*** RECORDS FOR THIS TASK ***

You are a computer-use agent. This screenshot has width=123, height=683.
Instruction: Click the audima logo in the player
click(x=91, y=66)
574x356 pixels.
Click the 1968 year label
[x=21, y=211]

***
*** RECORDS FOR THIS TASK ***

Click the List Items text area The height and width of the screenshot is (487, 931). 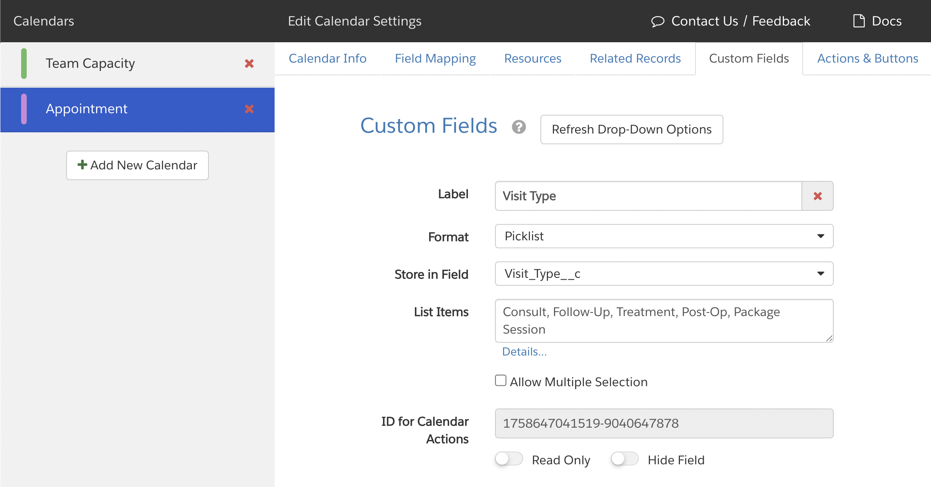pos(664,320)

***

* [THE PROBLEM]:
Can you output the lines from the one containing "You are a computer-use" through the one containing "[x=21, y=211]", inclusive, reproducing them unchanged?

* [TASK RESULT]:
You are a computer-use agent. This screenshot has width=123, height=683.
Instruction: Click the audima logo in the player
click(x=91, y=66)
574x356 pixels.
Click the 1968 year label
[x=21, y=211]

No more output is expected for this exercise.